A neural tube defect called spina bifida can lead to various forms of disease on the spinal cord during prenatal development, including a shortened filum terminale. Spina bifida is one of the occlusive disorders and can have different degrees of severity.
The cone syndrome typically manifests itself in the form of problems with the delivery of urine (micturition disorders) and stool (defecation disorders), as the body can no longer control the muscles responsible. Sensitive perception in the lower body area is also reduced; This symptom manifests itself as a so-called saddlebag anesthesia and includes the buttocks, the inner thighs and the genital area. Sexual functions are also impaired - the leg muscles, however, are not affected in Konus syndrome. However, if the cone syndrome occurs in combination with the cauda equina syndrome, the leg muscles suffer from flaccid paralysis (paresis).

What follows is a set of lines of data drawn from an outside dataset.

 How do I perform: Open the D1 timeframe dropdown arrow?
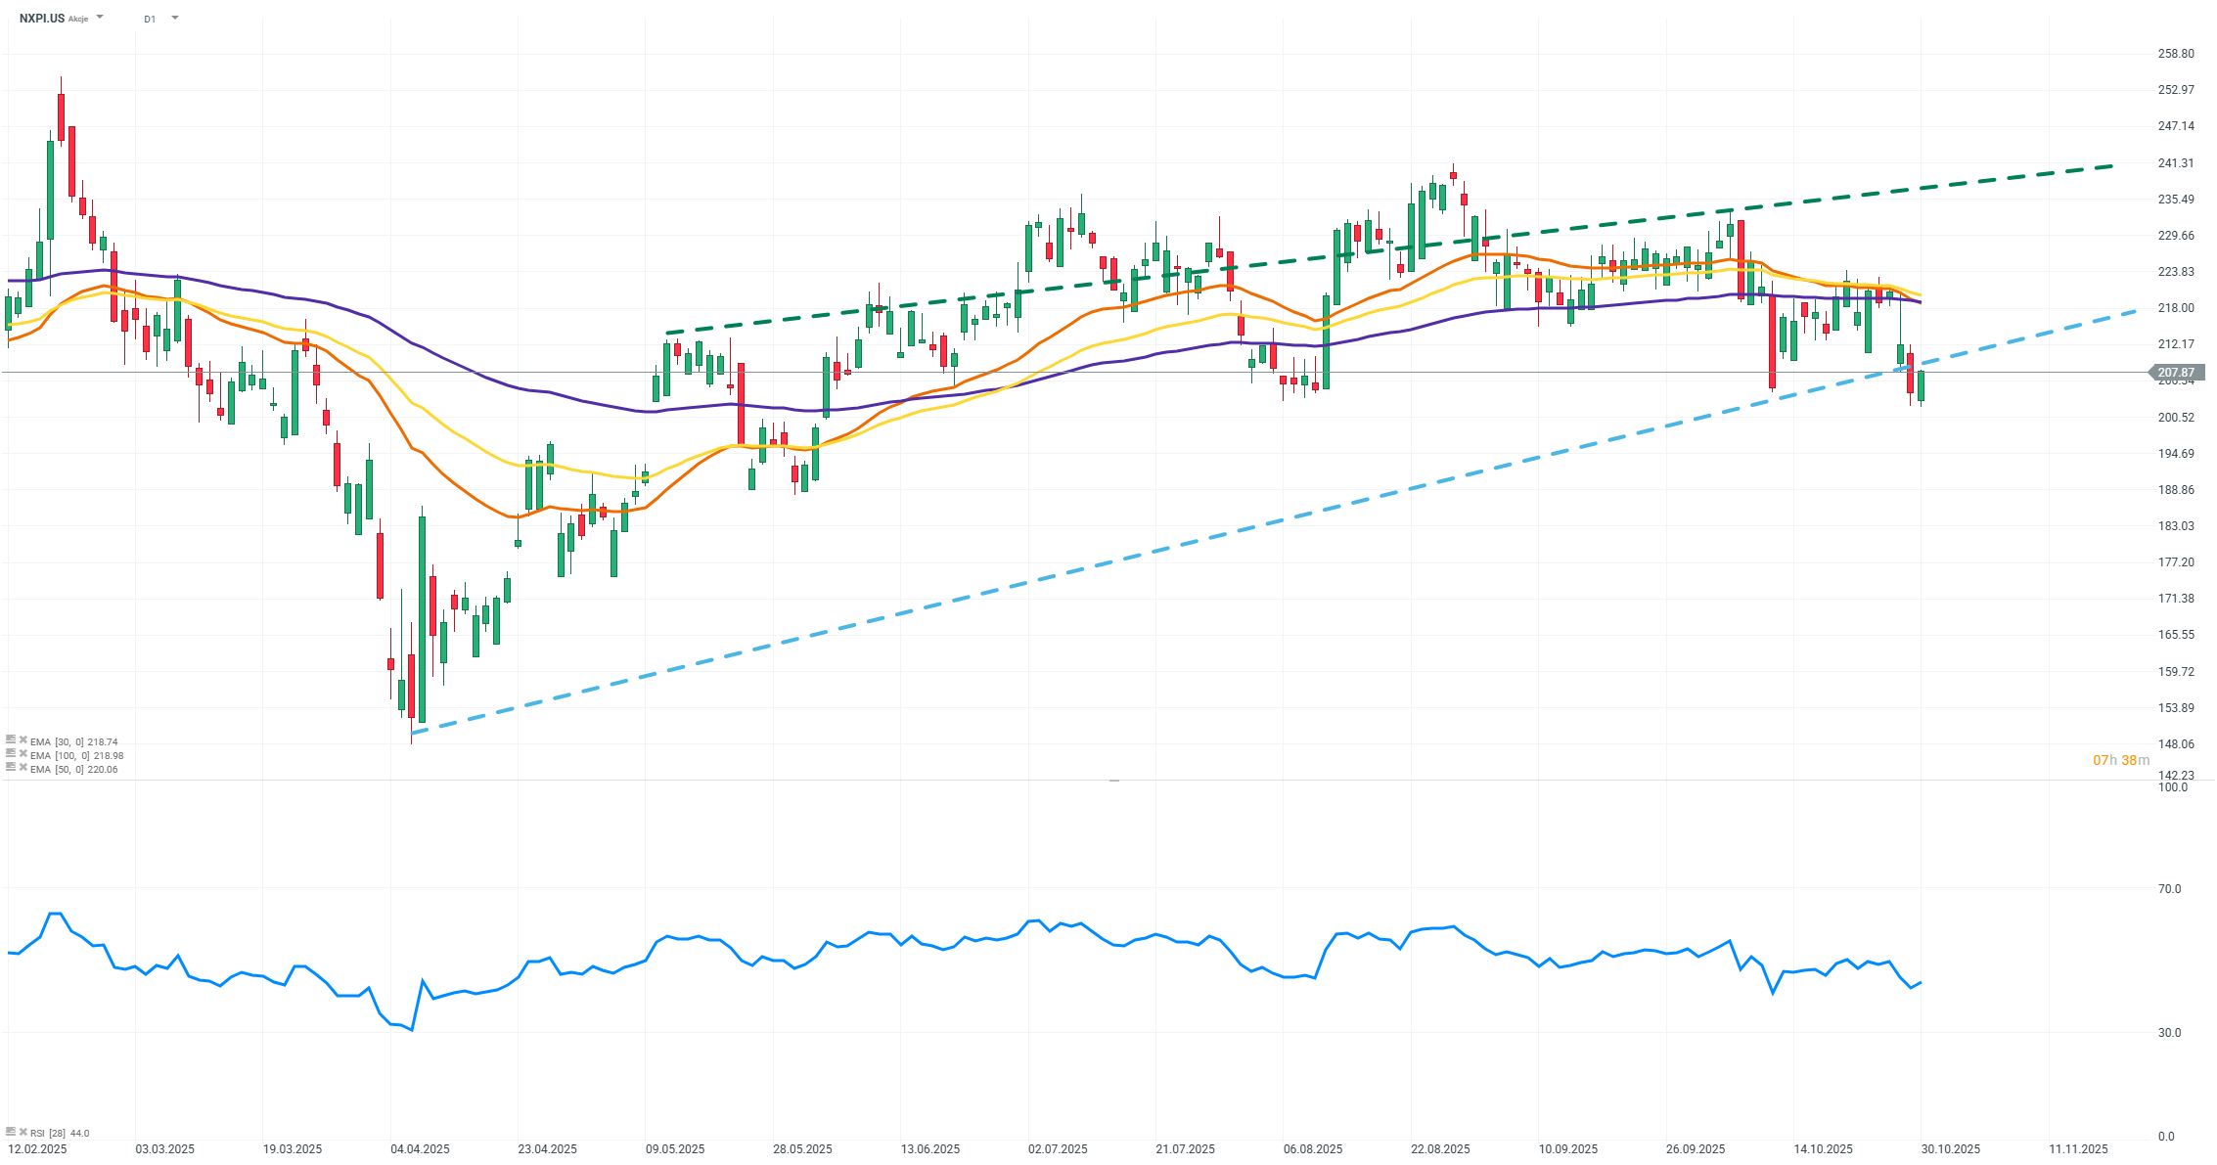tap(175, 18)
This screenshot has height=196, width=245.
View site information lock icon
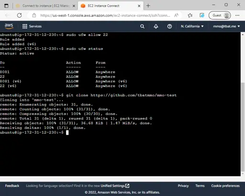click(x=34, y=15)
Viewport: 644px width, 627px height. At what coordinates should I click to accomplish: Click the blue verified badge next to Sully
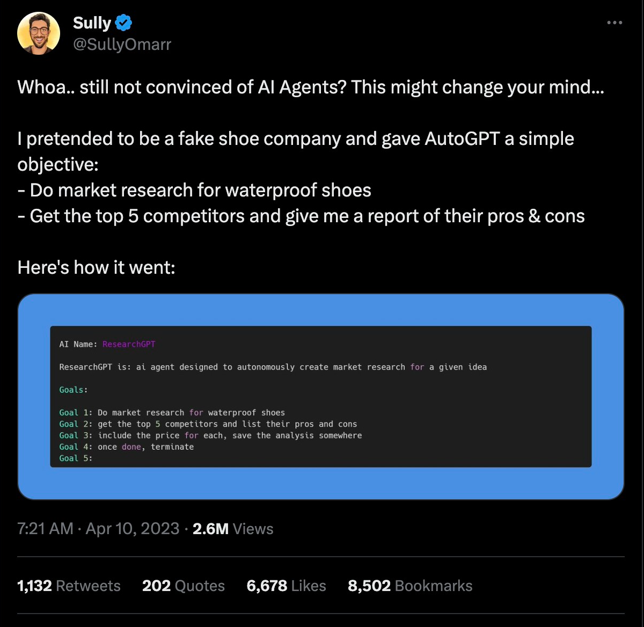point(124,23)
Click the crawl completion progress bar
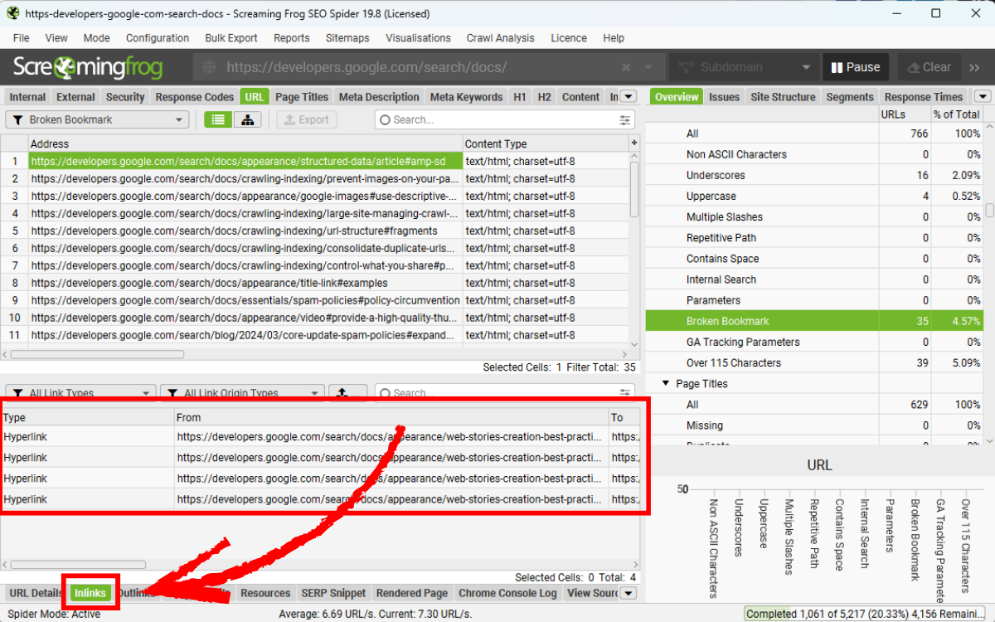Viewport: 995px width, 622px height. click(x=866, y=613)
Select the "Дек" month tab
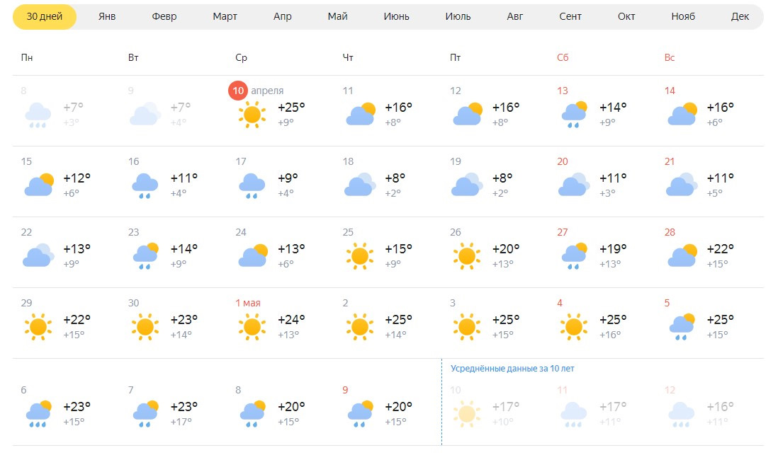Viewport: 778px width, 455px height. [x=740, y=17]
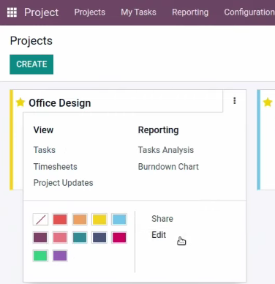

The cone-cauda equina syndrome is characterized by additional damage to the nerve tracts that lie below the conus medullaris. With the help of imaging procedures such as computed tomography, doctors can determine the cause in individual cases and identify individual treatment options. In the case of a tumor, for example, surgical removal, radiation and / or chemotherapy come into consideration, while in the case of cone-cauda equina syndrome, surgery is often necessary after a herniated disc to prevent more severe damage. The success of the treatment varies depending on the underlying cause and individual factors.